Point of fact: the highest Korean official in the colonial railway system was assistant station master.
Ishihara's comments are as disturbing as ever. His suggestion that Korea, "agreed on the annexation according to the unanimous will of the Koreans" is the standard line for the right wing, and growingly, many conservatives who believe they simply want to innocuously "restore pride in the nation". The suggestion can be found stated in the Yushukan museum next to Yasukuni, and stated more bluntly by O Seonwa in October's issue of Bungei Shunju (I wrote of the article at http://www.muninn.net/blog/article38.html ) where she also loves to drag out the list of self-serving policies of modernization to defend Japan's image as a benevolent liberator. It ignores the whole coercive nature of the relationship with Japan at the time and in the preceding decades that we can learn so much from. There was no "invasion" in 1910, in the traditional sense, and it is difficult to condense the complex story of Korea's absorption into the empire with a few Ishihara-style media bytes, but a careful study of the mechanisms of power and coercion that mark the tale are well worth the time.
Frighteningly, Ishihara's suggestion that "Japanese people know historical facts deeper (than the media), so they are not clamoring against my remark," is true to the extent that many Japanese have come to remember a set of selective, totally uncontextualized facts (eg. a treaty was signed on so and so day by elements representing the government of Korea, agreeing to annexation) that completely conceal the essence of annexation.

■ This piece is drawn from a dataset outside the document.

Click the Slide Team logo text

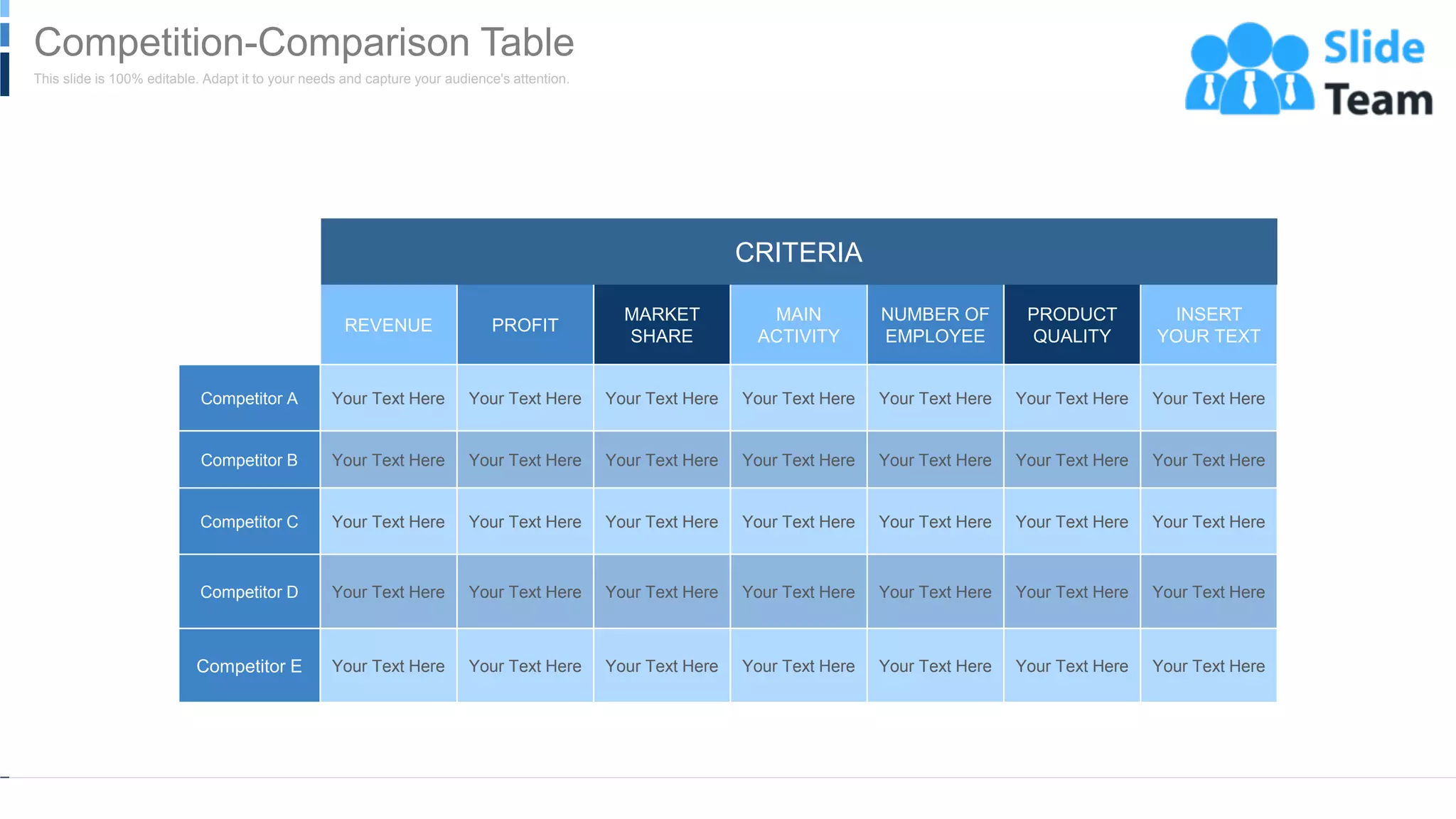[1376, 73]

Historians who contest Ishihara cannot do so easily in the condensed world of the modern media, precisely because they would object to the reduction of the annexation to a legal document and a set of figures on literacy.
A question;
Japanese people are good people. Japanese people are bad people. Which would be correct?
It's like a story of blinders touching with an elephant.

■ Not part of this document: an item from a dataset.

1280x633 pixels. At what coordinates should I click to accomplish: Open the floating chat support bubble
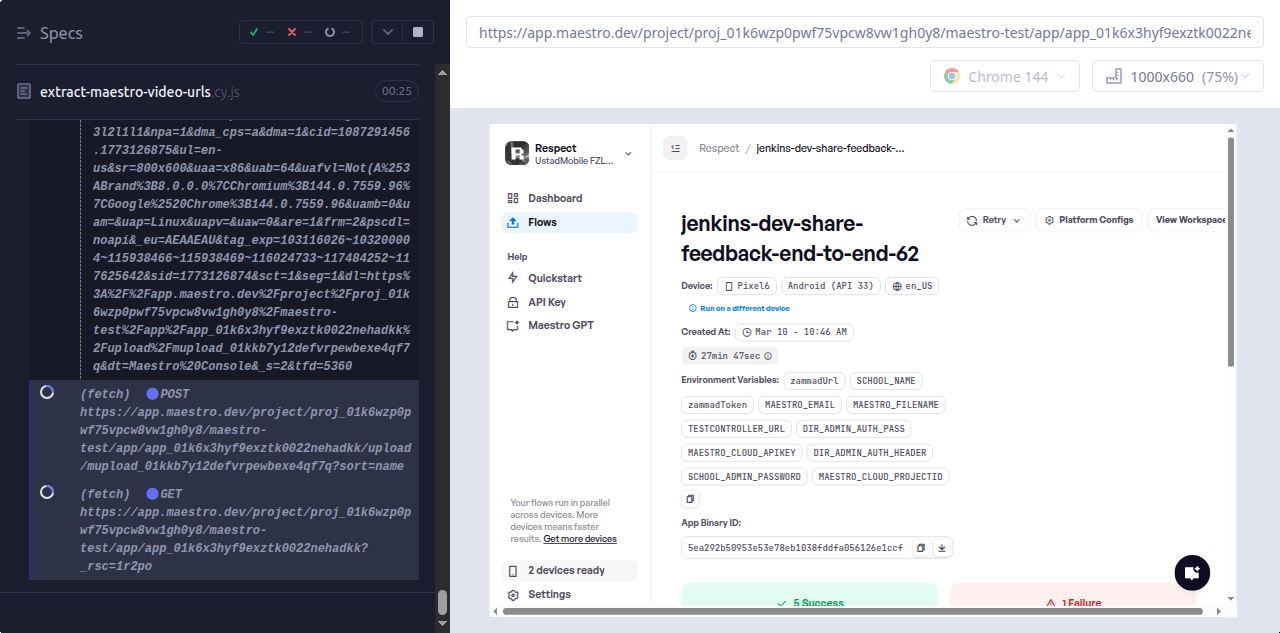(1192, 573)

They say the importance of transparency of leaders through a lot of global organizations. So does some politicians and historians.
It's very interesting people take different piece of understanding from the meaning of global leadership.
Ishihara also has informed and sensitive things to China's space program as well.
While I think there is respect for the truth in Japan, but I suspect it is lower in importance than pride.
Ishihara just claimed to the world that he's stupid as ever. How can an old man with his status make such a careless comment. Why infuriate a peaceful tiger.